- **Deine Aufgabe**: Gib aus dem Textauszug über additive Fertigung die Stelle wortgetreu aus, die bei „Trotz der Dominanz“ beginnt und bei „eigenen Akademie reicht.“ endet.

Auch die Maschinen selbst verändern sich in Richtung Serienfähigkeit. SLM Solutions etwa hat die mittlere Anlage SLM 280 komplett überarbeitet und Version 2.0 vorgestellt: Sie ist nun wahlweise mit einem oder zwei Lasern in variablen Stärken von 400 W, 700 W oder 1000 W erhältlich. Zwei Laser können unabhängig voneinander operieren und mehrere Pulverschichten in einem Schmelzvorgang bearbeiten. Das Pulver lässt sich bidirektional auftragen. Eine 2+1-Filterkonfiguration minimiert die Stillstandszeiten. Alle diese Maßnahmen erhöhen die Produktivität. Größere Anlagen – bei SLM und anderen – arbeiten optional schon mit vier Lasern.
Inkjet-Printer fertigt Metallteile
Der explosionsartige Boom ereignet sich vor allem im Metalldruck. Bei FIT, mit 230 Mitarbeitern einer der größten unabhängigen additiven Fertiger, hat der Metalldruck das Kunststoffsegment überflügelt. FIT betreibt 18 additive Anlagen für Kunststoff- und inzwischen 22 für Metallteile, darunter vier EBM-Anlagen. Der wichtigste Kunde ist der Automobilbau. „In zehn Jahren wird es keinen Verbrennungsmotor mehr ohne additive Teile geben“, prognostiziert Finanzvorstand Albert Klein. Er denkt dabei an die geometrischen Vorzüge additiv gefertigter Wärmetauscher-Elemente.
Trotz der Dominanz des boomenden Metalldrucks ist die Dynamik im Kunststoffbereich nicht zu unterschätzen. Industrialisierung bedeutet hier noch viel mehr, die Augen der Anwender für die Vorteile zu öffnen und ihre Kreativität anzustacheln. EOS greift diesen Ansatz mit dem Programm „Additive Minds“ auf, das von Beratung über Innovationsunterstützung bis hin zur eigenen Akademie reicht.

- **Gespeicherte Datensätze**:
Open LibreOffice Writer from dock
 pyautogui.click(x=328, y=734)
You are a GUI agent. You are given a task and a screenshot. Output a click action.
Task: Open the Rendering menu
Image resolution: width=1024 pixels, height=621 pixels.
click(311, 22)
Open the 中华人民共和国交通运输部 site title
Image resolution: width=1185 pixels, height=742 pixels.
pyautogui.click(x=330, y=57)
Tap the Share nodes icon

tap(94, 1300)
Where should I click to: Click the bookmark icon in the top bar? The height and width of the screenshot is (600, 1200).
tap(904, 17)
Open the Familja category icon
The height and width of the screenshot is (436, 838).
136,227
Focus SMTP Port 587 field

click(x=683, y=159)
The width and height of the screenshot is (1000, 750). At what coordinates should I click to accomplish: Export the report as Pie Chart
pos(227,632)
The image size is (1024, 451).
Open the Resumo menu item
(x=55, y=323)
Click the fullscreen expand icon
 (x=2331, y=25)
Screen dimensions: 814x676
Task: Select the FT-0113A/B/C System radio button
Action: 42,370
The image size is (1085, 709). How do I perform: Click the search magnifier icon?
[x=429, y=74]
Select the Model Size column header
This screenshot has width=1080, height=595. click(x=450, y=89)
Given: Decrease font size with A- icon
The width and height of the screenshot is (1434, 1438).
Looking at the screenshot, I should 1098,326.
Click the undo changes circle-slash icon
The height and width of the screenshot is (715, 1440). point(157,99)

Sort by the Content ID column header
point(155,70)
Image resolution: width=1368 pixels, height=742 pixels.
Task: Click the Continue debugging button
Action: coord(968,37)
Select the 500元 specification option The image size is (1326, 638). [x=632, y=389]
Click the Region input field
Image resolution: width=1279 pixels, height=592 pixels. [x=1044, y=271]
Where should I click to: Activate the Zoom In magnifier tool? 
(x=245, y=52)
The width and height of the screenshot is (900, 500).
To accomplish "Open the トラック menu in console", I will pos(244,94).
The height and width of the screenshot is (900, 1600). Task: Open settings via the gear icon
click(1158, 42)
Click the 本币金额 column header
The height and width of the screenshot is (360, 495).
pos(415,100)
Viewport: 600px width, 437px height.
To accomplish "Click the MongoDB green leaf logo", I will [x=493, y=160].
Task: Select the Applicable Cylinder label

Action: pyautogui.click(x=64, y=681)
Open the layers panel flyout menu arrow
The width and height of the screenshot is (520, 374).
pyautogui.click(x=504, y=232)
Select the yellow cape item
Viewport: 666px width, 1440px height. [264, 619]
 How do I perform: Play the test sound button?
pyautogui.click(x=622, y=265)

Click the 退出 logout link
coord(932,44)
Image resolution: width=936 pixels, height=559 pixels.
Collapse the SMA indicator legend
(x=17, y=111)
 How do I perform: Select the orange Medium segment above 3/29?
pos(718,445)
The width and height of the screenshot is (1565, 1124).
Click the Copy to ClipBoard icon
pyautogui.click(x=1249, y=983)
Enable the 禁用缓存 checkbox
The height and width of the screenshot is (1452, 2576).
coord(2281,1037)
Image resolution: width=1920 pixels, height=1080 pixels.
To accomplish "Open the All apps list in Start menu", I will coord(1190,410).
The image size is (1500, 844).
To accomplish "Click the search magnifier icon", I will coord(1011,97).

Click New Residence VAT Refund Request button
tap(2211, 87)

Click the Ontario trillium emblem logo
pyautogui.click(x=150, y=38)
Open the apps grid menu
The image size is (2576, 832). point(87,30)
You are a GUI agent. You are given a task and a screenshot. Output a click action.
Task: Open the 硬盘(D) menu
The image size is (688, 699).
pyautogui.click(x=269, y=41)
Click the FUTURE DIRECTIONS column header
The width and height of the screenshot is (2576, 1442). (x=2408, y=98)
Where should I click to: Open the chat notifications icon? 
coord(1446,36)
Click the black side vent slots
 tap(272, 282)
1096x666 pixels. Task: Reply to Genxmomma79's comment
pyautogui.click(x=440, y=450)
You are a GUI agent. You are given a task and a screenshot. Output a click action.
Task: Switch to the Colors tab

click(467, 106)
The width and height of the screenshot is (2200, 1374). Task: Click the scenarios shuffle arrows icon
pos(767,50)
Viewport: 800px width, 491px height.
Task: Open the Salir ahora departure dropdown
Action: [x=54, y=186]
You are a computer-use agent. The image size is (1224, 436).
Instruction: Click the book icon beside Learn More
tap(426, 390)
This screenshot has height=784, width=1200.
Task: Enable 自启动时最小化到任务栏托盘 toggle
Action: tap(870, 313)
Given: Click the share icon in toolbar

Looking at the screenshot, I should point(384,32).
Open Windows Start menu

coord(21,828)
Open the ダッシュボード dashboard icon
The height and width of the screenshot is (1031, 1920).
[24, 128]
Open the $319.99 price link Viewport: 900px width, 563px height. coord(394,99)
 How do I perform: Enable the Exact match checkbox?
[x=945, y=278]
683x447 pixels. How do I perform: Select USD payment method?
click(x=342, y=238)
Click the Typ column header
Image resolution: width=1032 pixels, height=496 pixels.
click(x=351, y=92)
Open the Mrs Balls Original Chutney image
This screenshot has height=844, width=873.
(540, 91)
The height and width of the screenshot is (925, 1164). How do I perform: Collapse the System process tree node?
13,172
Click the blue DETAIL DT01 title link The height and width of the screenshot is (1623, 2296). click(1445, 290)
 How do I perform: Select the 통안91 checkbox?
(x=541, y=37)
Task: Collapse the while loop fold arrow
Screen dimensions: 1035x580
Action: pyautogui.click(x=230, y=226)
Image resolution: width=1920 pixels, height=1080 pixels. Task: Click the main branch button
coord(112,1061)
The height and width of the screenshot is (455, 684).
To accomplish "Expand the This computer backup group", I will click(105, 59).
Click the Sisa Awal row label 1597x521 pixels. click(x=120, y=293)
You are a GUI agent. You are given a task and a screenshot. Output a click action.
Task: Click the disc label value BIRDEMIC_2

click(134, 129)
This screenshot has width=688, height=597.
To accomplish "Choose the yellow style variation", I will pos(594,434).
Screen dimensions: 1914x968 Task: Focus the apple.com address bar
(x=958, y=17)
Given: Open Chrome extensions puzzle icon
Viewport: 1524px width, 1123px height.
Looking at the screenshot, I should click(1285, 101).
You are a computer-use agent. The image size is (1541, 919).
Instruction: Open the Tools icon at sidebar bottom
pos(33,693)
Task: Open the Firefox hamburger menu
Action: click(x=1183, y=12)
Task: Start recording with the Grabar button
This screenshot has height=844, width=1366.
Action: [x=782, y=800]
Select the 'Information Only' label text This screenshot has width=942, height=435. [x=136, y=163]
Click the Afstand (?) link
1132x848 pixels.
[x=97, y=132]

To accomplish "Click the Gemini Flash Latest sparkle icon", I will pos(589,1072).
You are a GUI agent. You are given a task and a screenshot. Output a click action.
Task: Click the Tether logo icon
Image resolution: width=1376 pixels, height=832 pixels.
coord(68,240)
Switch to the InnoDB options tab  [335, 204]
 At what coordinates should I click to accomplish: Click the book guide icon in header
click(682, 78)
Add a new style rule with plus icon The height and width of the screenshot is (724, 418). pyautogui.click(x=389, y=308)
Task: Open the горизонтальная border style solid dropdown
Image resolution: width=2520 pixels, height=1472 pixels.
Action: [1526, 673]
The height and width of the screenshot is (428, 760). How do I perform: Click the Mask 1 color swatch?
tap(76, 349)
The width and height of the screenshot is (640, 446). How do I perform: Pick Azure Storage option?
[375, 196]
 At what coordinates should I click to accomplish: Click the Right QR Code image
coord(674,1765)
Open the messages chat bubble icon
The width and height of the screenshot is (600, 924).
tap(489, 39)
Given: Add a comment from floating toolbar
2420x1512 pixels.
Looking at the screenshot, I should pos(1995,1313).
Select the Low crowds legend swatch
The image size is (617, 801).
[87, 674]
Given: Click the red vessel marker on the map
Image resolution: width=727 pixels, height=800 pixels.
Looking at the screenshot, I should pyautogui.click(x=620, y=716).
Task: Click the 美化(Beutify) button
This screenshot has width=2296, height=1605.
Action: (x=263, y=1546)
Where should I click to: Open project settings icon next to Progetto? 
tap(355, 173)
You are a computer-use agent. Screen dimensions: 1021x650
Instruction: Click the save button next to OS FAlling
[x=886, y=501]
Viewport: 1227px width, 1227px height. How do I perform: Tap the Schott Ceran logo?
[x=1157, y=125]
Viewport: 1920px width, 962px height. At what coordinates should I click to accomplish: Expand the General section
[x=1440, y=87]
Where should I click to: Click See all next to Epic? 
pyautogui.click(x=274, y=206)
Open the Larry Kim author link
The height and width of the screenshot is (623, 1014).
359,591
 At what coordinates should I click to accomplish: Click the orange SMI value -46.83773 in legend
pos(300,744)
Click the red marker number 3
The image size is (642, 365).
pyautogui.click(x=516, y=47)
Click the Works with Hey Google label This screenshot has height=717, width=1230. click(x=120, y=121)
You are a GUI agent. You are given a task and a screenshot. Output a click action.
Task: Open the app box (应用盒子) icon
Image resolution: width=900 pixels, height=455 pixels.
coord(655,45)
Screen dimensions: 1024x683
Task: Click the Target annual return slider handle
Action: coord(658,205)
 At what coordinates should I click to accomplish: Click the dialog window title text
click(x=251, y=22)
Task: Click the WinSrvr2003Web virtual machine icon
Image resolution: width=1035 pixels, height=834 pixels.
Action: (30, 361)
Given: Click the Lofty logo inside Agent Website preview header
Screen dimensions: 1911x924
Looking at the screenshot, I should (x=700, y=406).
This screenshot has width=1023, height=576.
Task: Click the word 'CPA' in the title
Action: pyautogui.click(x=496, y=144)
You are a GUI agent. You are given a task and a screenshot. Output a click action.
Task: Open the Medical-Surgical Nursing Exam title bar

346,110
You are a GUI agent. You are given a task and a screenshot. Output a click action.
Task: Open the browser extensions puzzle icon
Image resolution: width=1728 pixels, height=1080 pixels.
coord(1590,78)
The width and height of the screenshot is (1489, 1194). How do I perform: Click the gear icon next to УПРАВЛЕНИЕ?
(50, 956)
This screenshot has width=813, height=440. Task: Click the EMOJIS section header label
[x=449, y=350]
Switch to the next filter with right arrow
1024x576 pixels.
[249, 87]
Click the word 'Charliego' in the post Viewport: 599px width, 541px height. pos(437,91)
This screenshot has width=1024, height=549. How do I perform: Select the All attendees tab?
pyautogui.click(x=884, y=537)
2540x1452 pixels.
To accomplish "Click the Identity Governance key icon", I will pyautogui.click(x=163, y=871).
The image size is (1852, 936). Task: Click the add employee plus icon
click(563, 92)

- **Ergebnis**:
Trotz der Dominanz des boomenden Metalldrucks ist die Dynamik im Kunststoffbereich nicht zu unterschätzen. Industrialisierung bedeutet hier noch viel mehr, die Augen der Anwender für die Vorteile zu öffnen und ihre Kreativität anzustacheln. EOS greift diesen Ansatz mit dem Programm „Additive Minds“ auf, das von Beratung über Innovationsunterstützung bis hin zur eigenen Akademie reicht.